DURANGO, Colo. (AP) - Runoff ash and other debris charred by the Missionary Ridge fire have fouled water in streams and ditches in southwestern Colorado.

Rivers in the area, at record lows for early summer, have turned black with fire runoff as scattered monsoon rains push the material into streams. The mucky water is flowing from the Pine River and Vallecito Reservoir to residential and agricultural users.

It's a double-whammy that has water-supply managers anxious. But most say they have plans to deal with the combined effects of the worst drought in history and the stream-choking debris from 70,000 acres of fire-ravaged forest surrounding three main rivers and two key reservoirs.

"Right now, the reservoir is clean, but what if it fills with mud from the tremendous amount of burned area?" Pine River Irrigation District Superintendent Joe Brown said Friday. "I'm worried."

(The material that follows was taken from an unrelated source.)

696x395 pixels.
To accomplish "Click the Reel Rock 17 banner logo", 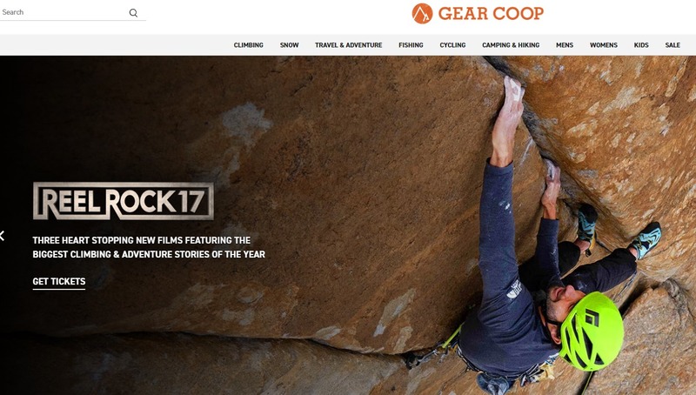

Federal, state and local water managers agree that another nearly snowless winter would mean disaster here. Without heavy monsoon rains, the water outlook could be bleak as early as summer's end, they say. But the rains could also be a curse.

Flash floods, rock and landslides and thick black runoff are predicted in the three river drainages charred by the fire: the Animas, Florida and Pine.

Fire-singed, drought-diminished Vallecito Reservoir has supplied millions of gallons of water to fight the Missionary Ridge blaze. It also provides drinking water to the town of Bayfield and the Southern Ute Tribe. The tribe, in turn, supplies the town of Ignacio out of its water rights - one-sixth the water in the reservoir.

In Bayfield, mild outdoor watering restrictions have been in place for a couple of months, and households also have been paying a $4.04 monthly surcharge.

Bayfield Public Works Director Robert Ludwig said he believes the town has purchased enough extra water from the reservoir to meet municipal demand without more restrictions.

Barring a catastrophe, Ludwig said, "We've got enough water to make it through the end of this year."

Farmers in the area received only a third of their normal supply this spring and summer.

The city of Durango takes its drinking water directly from the Florida and Animas rivers. It has only one small reservoir for minimal storage, which is full. Right now, the city has no restrictions on water use because, Public Works Director Jack Rogers says, the reservoir can't get any fuller.

"If there was a way to store more water, we would conserve it," Rogers said.